> **TASK REQUIREMENTS**
Output the entries below exactly, from the first line to the line holding "Given: Click the ClickUp logo in row 4", both included.

(RECORD EXTRACTS Opens)

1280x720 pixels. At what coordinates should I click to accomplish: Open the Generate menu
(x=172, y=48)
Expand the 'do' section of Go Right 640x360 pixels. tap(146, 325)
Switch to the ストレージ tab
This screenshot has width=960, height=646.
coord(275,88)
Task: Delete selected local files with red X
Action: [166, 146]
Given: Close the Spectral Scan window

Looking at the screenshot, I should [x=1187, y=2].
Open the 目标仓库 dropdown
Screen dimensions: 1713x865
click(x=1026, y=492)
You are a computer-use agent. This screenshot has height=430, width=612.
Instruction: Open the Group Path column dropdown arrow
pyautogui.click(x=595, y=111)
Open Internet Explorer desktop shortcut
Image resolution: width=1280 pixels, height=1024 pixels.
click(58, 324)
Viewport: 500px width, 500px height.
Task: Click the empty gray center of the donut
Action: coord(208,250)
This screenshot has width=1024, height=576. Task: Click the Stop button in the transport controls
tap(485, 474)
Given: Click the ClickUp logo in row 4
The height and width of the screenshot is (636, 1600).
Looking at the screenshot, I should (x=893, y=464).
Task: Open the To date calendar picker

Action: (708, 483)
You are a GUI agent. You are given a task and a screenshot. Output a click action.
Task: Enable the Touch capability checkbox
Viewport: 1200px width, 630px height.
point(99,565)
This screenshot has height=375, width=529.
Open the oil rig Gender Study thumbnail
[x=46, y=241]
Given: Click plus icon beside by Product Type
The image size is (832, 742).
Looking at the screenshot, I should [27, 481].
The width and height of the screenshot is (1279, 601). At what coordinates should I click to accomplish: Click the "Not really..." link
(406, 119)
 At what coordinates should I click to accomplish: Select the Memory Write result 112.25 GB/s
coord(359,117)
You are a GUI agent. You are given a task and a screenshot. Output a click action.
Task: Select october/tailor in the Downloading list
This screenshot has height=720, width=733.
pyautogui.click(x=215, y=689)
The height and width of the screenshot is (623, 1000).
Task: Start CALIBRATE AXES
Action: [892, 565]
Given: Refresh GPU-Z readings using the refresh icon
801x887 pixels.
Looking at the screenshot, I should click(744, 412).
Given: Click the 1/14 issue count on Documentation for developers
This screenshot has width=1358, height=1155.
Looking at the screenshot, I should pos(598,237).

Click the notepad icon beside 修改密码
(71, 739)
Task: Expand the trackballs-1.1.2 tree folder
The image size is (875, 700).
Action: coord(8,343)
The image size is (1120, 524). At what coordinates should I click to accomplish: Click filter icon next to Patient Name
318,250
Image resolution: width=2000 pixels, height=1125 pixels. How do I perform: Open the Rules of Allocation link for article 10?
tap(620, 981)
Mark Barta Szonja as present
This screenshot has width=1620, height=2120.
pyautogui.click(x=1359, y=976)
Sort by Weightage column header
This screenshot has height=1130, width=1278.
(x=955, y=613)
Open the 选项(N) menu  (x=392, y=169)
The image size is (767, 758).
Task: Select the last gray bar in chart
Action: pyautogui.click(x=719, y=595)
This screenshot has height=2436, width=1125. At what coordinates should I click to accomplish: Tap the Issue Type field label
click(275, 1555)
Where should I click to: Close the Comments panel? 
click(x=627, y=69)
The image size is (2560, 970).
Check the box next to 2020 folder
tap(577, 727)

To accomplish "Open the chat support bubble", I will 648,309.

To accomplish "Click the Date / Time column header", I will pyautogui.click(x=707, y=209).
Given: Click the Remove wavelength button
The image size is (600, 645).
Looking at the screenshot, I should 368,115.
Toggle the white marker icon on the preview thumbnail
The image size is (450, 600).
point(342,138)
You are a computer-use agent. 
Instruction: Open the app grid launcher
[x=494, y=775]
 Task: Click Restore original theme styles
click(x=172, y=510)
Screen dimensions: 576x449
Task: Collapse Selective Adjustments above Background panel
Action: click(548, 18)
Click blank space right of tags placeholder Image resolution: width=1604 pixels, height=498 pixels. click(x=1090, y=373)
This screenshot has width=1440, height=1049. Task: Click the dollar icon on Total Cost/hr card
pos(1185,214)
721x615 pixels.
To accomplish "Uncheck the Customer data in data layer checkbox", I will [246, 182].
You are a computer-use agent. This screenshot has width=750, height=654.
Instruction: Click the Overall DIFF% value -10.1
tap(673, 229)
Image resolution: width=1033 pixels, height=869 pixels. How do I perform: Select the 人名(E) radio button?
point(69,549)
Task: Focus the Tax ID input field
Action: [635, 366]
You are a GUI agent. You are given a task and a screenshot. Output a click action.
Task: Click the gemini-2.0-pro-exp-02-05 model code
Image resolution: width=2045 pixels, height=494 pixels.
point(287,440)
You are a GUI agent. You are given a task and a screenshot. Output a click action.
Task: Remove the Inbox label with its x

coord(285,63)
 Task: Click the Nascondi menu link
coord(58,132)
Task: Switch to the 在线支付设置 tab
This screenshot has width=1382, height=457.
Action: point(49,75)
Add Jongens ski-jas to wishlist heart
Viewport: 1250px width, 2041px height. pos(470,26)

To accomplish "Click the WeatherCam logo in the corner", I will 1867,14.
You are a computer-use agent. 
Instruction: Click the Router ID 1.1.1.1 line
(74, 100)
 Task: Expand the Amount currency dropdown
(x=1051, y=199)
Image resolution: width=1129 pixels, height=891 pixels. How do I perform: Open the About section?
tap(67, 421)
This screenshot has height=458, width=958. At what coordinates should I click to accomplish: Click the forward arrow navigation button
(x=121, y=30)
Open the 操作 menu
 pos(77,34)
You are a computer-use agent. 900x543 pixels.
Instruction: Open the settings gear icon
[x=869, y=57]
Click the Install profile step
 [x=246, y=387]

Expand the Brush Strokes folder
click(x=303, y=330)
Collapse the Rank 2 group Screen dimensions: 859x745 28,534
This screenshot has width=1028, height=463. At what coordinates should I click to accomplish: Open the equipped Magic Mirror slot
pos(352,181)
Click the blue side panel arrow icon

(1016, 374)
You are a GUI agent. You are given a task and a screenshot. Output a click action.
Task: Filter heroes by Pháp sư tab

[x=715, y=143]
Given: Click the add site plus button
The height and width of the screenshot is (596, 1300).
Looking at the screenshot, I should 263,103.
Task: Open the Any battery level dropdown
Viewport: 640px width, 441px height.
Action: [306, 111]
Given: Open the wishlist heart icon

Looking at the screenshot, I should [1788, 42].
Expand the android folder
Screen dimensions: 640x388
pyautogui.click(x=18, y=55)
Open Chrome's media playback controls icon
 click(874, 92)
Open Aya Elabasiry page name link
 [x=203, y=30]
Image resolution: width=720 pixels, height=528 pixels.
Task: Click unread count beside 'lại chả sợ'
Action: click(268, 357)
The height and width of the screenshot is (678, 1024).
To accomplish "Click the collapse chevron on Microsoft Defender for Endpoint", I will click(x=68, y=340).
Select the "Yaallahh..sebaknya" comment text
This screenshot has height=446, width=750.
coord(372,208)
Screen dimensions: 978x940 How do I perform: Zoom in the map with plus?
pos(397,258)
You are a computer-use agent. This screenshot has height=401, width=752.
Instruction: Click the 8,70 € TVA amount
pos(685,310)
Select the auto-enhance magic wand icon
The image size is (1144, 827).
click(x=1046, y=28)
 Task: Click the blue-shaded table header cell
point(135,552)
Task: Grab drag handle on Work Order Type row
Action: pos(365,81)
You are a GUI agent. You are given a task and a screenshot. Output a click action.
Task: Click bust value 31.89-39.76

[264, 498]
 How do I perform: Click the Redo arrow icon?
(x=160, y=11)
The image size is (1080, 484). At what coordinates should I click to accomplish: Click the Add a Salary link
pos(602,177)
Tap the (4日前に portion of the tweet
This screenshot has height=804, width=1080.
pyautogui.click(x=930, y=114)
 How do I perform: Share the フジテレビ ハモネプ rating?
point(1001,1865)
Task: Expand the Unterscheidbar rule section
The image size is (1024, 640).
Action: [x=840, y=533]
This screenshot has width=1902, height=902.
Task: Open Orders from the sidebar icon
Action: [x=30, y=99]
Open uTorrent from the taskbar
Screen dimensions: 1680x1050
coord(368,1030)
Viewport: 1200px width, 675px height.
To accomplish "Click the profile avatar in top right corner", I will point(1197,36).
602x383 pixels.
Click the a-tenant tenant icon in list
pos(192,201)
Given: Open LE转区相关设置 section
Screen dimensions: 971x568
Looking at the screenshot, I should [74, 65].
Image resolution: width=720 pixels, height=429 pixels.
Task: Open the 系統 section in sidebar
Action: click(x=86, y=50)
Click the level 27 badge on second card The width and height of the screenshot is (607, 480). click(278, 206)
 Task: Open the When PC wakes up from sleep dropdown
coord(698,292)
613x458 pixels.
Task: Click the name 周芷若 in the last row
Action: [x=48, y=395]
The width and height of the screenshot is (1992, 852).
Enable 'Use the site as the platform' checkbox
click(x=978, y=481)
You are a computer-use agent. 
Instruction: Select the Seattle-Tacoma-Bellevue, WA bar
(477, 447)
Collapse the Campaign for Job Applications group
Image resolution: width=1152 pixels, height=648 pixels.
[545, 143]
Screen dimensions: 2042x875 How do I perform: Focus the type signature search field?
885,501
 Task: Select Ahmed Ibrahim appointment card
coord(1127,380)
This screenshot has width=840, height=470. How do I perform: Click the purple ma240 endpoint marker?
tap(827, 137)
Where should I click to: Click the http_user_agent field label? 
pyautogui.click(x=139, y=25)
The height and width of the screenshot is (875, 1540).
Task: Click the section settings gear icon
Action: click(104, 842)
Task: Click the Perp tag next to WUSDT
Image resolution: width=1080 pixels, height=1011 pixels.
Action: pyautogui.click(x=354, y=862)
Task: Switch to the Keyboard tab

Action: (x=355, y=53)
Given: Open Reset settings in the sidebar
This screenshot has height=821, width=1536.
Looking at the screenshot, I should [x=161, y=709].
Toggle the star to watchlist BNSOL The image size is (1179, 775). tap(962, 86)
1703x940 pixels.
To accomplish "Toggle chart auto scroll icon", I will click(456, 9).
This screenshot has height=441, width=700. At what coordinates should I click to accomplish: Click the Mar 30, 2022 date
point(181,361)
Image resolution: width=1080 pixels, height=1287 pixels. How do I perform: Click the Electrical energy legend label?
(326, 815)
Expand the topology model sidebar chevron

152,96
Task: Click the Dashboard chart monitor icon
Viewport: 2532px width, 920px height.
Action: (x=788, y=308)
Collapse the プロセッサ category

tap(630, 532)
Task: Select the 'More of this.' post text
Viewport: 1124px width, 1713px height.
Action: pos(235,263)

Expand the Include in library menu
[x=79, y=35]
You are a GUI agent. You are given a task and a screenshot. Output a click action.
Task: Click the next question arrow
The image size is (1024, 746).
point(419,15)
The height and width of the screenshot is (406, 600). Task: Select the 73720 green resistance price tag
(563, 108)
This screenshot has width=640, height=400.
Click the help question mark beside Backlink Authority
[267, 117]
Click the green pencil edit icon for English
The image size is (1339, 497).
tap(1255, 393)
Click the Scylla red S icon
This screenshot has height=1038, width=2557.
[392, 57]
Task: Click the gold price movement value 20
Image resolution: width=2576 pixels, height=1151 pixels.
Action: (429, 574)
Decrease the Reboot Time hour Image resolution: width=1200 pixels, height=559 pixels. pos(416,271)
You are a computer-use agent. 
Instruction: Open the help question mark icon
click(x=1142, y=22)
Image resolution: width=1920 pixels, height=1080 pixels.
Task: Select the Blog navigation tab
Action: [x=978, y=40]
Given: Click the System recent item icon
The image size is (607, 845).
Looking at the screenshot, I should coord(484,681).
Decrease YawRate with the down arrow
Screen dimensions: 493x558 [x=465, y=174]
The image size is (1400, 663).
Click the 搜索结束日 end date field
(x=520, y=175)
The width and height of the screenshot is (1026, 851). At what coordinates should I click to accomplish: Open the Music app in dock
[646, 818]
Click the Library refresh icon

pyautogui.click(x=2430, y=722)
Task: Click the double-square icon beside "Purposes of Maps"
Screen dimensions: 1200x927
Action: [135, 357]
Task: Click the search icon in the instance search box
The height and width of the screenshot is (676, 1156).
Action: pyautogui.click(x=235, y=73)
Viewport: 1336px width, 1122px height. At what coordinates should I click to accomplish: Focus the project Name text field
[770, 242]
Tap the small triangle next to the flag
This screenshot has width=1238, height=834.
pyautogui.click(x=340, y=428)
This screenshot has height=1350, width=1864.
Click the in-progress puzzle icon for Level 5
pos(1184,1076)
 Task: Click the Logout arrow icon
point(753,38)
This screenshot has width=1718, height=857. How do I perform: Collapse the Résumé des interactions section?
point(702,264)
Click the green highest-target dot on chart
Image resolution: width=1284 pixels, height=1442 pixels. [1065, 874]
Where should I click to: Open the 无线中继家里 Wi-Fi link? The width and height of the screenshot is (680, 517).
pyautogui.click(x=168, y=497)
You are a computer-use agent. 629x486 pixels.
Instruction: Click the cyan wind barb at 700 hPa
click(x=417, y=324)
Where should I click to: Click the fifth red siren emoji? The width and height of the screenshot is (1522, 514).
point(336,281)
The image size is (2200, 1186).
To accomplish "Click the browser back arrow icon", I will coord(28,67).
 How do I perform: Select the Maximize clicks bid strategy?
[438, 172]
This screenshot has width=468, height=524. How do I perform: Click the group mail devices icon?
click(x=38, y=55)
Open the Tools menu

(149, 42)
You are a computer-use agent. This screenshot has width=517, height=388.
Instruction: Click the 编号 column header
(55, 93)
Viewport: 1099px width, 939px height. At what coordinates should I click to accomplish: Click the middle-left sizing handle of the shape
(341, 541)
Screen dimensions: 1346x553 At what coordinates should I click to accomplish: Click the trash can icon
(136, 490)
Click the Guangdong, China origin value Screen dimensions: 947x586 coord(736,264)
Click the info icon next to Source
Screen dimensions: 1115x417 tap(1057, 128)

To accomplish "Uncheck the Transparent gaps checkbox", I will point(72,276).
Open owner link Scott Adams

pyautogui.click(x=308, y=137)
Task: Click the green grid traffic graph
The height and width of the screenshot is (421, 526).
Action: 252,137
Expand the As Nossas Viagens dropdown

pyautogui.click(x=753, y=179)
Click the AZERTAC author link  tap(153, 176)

(RECORD EXTRACTS Closes)

> **ANSWER SECTION**
1280x720 pixels. At what coordinates should I click to accomplish: Open the Generate menu
(x=172, y=48)
Expand the 'do' section of Go Right 640x360 pixels. tap(146, 325)
Switch to the ストレージ tab
This screenshot has width=960, height=646.
coord(275,88)
Task: Delete selected local files with red X
Action: [166, 146]
Given: Close the Spectral Scan window

Looking at the screenshot, I should [x=1187, y=2].
Open the 目标仓库 dropdown
Screen dimensions: 1713x865
click(x=1026, y=492)
You are a computer-use agent. This screenshot has height=430, width=612.
Instruction: Open the Group Path column dropdown arrow
pyautogui.click(x=595, y=111)
Open Internet Explorer desktop shortcut
Image resolution: width=1280 pixels, height=1024 pixels.
click(58, 324)
Viewport: 500px width, 500px height.
Task: Click the empty gray center of the donut
Action: coord(208,250)
This screenshot has width=1024, height=576. Task: Click the Stop button in the transport controls
tap(485, 474)
Given: Click the ClickUp logo in row 4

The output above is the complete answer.